Exercise details
If a line in the material below has the string "label", copy it out.

=======

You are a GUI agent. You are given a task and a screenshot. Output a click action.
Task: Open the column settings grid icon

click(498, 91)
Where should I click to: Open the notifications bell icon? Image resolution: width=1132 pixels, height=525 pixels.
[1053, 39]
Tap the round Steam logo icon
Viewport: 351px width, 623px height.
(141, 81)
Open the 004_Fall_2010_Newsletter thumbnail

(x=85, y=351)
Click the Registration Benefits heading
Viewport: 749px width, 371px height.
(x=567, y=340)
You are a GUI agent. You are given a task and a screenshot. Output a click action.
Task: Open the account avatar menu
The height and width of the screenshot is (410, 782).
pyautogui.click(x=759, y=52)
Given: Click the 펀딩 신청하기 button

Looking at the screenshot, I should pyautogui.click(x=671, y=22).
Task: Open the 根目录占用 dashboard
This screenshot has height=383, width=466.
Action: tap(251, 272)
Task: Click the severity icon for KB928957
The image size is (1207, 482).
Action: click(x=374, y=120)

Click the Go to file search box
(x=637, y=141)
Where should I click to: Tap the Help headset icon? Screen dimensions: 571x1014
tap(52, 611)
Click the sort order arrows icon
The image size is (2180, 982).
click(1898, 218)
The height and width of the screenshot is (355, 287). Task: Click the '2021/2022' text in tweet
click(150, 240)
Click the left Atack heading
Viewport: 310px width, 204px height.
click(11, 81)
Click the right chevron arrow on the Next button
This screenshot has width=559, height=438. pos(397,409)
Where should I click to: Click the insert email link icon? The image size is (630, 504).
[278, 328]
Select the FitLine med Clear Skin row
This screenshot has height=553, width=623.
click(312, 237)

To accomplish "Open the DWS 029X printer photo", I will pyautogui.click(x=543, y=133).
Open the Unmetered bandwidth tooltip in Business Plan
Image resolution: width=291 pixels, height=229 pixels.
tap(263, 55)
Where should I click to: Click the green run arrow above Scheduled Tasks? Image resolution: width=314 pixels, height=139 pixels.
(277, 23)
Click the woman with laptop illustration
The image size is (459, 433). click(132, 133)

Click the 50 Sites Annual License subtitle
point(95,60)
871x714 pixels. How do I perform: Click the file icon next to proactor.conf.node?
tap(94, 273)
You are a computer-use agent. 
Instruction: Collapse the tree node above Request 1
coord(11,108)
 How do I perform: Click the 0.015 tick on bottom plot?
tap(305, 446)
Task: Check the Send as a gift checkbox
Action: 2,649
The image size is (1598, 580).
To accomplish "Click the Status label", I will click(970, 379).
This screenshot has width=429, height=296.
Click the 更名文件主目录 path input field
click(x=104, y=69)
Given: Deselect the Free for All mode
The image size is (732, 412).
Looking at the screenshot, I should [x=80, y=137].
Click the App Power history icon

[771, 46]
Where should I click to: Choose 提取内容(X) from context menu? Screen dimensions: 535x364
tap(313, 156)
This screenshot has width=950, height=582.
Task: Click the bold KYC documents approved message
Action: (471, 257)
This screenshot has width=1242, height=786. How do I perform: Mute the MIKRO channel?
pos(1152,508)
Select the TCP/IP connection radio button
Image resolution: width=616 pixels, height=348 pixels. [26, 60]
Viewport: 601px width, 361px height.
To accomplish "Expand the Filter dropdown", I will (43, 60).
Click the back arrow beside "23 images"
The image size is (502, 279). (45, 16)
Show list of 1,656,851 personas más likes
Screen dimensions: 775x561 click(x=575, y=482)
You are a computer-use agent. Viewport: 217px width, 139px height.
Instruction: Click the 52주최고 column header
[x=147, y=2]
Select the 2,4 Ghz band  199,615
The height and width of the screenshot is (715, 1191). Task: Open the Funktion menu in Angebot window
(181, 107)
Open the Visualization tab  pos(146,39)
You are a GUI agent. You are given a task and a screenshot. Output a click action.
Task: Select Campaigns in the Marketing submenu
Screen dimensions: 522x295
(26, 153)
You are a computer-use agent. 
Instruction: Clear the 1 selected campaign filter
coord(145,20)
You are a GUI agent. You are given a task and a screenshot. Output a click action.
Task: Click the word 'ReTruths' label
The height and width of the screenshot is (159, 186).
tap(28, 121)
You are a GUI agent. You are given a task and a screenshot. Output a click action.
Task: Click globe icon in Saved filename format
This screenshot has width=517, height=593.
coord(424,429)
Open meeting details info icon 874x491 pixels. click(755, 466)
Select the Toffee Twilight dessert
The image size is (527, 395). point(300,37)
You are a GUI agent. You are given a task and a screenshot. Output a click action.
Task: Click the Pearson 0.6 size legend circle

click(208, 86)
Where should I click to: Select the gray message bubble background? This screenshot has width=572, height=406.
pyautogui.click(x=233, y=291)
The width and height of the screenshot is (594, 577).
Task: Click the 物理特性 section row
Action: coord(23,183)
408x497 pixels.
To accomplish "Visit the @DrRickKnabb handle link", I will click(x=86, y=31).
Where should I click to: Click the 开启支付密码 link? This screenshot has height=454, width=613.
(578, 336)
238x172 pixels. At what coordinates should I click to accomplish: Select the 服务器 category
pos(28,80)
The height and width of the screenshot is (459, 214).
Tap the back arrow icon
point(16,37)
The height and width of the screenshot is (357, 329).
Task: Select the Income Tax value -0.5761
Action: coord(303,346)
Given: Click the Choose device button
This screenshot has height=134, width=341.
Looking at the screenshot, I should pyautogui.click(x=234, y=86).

=======

Output for this task
To accomplish "Click the Status label", I will click(970, 379).
Task: Click the word 'ReTruths' label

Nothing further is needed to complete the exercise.